It may be counter-intuitive to give a copy(copies) of documents to your opponent when you are suing them to “defeat” them. But our litigation process dictates parties are not to engage each other in “ambush”. It requires litigants (in some cases – non litigants) to go through a process of called “discovery”. The process compels a party to disclose documents in their possession, custody or power that are directly or indirectly relevant to the matters in dispute unless an exception applies (i.e. protected by professional confidentiality and privilege).
Documents that fall into the realm of discovery include ‘any record of information whether legible by eye or not’.
In the “cloud” age, virtual documents are caught by the breadth of the definition though stored in the “cloud system”. These cloud documents are legible by eyes in as much as the ordinary categories of documents are. Usual types include written notes, tape recordings, accounting records, index records, diaries or appointment books, photographs and other similar paper documents and files.

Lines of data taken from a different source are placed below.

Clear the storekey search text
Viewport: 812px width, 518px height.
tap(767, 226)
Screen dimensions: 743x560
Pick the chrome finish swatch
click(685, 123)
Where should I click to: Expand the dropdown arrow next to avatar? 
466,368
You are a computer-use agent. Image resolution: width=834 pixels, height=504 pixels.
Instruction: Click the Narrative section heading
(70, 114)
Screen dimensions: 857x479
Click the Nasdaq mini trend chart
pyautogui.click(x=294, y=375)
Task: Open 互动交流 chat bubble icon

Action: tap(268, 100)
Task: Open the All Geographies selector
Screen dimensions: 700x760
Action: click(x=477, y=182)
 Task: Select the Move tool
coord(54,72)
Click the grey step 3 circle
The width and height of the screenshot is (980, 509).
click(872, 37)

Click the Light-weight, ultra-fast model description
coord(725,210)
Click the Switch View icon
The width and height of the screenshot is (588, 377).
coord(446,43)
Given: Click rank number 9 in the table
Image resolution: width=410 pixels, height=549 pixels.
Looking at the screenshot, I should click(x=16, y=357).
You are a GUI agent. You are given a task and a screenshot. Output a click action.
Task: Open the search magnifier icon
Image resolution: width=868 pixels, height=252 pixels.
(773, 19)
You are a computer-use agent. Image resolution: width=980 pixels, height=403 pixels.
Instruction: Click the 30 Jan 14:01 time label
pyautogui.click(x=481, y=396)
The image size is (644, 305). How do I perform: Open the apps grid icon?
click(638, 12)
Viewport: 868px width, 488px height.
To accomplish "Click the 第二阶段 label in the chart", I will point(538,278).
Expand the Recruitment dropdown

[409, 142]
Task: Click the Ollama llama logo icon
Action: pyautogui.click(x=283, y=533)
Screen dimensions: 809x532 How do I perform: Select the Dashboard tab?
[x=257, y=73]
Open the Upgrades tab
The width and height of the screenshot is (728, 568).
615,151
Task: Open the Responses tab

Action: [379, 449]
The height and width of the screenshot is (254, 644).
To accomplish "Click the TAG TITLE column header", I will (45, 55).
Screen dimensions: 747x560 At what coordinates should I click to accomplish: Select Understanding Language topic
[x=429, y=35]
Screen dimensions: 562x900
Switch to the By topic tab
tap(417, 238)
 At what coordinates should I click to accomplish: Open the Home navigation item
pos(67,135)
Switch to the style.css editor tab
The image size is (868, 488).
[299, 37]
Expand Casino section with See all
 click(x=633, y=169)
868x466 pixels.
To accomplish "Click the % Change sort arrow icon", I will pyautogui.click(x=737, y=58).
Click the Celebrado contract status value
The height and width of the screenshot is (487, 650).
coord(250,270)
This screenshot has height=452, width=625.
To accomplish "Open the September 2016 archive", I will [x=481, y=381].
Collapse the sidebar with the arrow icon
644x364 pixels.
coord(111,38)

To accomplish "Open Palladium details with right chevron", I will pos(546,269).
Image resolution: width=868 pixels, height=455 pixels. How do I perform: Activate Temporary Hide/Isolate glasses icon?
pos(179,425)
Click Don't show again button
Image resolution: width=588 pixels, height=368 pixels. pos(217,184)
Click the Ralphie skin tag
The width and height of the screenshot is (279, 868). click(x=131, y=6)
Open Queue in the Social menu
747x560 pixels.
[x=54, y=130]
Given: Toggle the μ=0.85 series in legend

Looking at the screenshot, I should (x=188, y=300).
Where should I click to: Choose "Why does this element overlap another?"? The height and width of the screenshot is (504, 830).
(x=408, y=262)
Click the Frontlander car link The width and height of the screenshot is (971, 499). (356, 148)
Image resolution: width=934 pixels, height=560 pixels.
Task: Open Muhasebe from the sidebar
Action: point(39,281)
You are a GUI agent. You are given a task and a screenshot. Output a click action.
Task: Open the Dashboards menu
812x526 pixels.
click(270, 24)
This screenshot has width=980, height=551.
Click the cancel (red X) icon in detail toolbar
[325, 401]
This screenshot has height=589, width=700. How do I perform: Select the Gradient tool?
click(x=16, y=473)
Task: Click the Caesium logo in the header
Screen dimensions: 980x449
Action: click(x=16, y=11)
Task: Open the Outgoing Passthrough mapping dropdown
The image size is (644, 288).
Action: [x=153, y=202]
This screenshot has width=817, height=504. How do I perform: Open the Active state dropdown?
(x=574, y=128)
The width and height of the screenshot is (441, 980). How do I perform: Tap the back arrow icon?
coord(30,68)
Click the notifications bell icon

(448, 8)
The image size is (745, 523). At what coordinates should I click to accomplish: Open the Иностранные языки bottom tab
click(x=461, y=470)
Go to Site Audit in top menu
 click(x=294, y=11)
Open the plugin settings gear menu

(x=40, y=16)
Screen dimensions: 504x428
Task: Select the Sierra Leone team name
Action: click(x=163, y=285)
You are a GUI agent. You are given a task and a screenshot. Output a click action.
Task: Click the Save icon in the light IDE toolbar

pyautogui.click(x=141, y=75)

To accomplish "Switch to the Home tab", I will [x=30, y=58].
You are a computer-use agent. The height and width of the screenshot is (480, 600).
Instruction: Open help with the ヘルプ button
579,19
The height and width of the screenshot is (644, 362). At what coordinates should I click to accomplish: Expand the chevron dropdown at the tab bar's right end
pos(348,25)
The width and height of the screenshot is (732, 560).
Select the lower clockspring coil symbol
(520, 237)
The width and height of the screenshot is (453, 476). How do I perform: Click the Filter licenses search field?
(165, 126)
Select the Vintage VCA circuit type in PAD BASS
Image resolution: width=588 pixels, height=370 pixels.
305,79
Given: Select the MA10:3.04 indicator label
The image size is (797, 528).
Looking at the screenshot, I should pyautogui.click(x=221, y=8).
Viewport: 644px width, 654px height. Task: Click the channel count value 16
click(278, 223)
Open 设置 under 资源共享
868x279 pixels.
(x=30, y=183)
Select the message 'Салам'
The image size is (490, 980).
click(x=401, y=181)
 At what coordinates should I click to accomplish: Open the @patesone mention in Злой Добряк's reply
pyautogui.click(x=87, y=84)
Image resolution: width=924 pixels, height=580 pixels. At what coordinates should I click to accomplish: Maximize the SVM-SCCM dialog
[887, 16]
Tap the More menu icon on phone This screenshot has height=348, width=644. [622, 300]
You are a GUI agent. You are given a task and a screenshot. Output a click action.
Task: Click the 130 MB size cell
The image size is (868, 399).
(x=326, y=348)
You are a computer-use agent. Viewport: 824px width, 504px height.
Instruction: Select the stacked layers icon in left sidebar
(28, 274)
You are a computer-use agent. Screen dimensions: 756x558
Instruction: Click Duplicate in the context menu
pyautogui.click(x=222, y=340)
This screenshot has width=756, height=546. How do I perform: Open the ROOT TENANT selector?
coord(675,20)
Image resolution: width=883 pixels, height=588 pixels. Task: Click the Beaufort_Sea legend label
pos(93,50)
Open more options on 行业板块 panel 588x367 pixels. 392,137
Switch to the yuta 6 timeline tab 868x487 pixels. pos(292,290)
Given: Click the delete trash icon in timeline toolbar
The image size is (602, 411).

The documents that you discover must include all relevant documents, even those that could harm your case. If any related documents are omitted from discovery, there are likely to be serious repercussions to you that could damage your case and expose you to liability.
You must seek adequate legal advice in terms of the obligations to give discovery. The rule of thumb is that you bring to the attention of your legal advisor all the documents that you have even if you think it may not be relevant to the issues arising from the proceedings.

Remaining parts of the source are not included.